> [DIRECTIONS] Rewrite every line from the one containing "Favorite the tweet with the star icon" through the end of the items, requests included, rescaling each number in the answers (the coordinates and the stated image sizes) by 0.6 and rounding to whole numbers, halves up. Leave the pictures out.
--------------------
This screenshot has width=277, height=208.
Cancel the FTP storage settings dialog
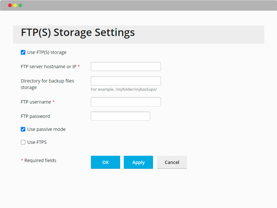click(x=172, y=162)
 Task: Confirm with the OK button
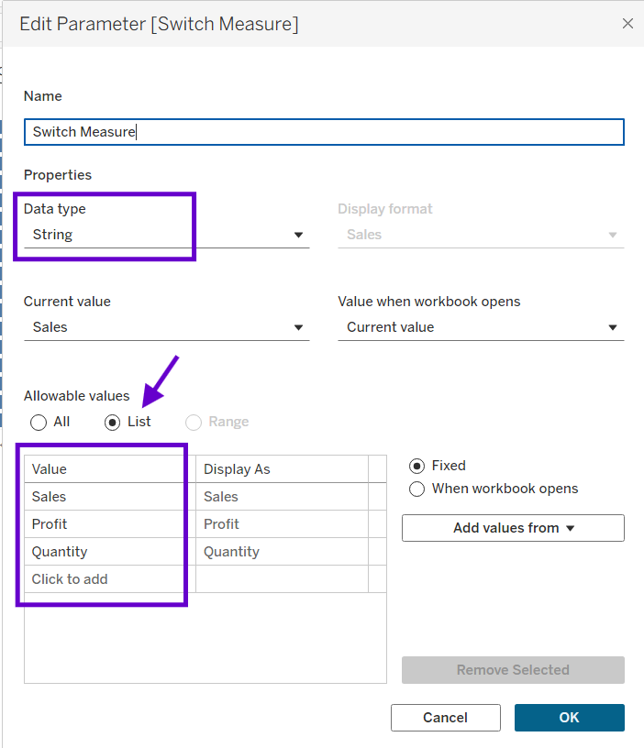pos(569,718)
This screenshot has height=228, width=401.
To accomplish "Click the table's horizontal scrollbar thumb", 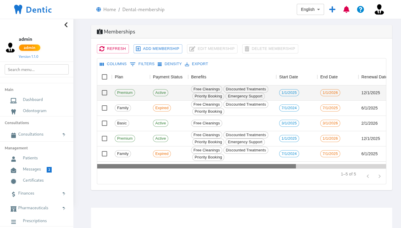I will click(x=196, y=166).
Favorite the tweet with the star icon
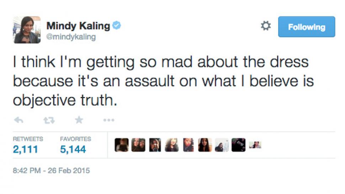Image resolution: width=345 pixels, height=194 pixels. (x=79, y=120)
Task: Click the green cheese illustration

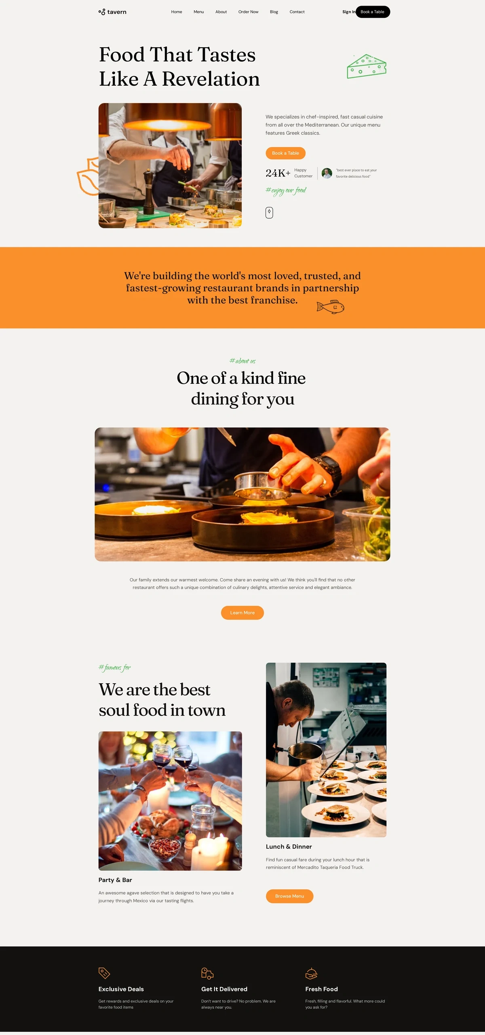Action: click(x=367, y=66)
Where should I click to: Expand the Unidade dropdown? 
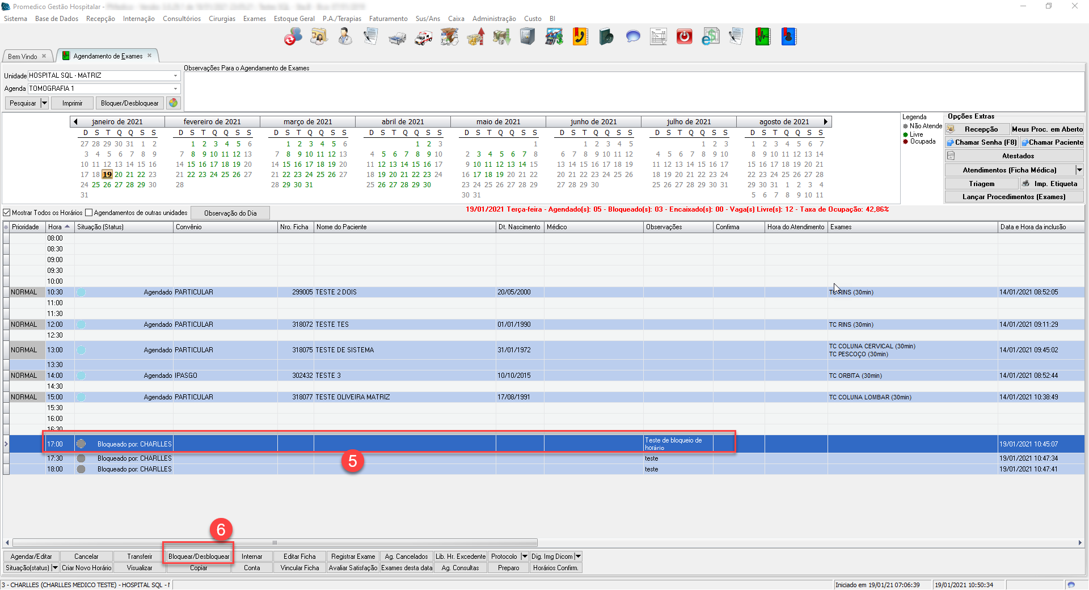pos(175,75)
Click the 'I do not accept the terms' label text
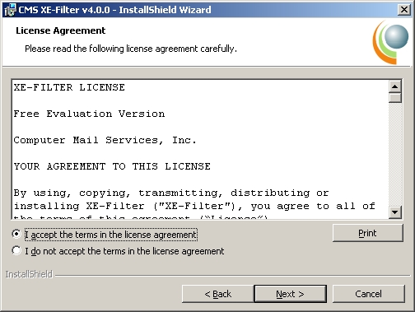Viewport: 415px width, 312px height. (124, 251)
--------------------
> [EXPECTED OUTPUT]
Favorite the tweet with the star icon
Image resolution: width=207 pixels, height=116 pixels. (x=47, y=72)
Task: Click the green cheese illustration

Action: click(x=220, y=40)
Where should I click to: Expand the Unidade dropdown? 
pos(105,45)
Click the 'I do not accept the terms' label text
Viewport: 249px width, 187px height. (74, 151)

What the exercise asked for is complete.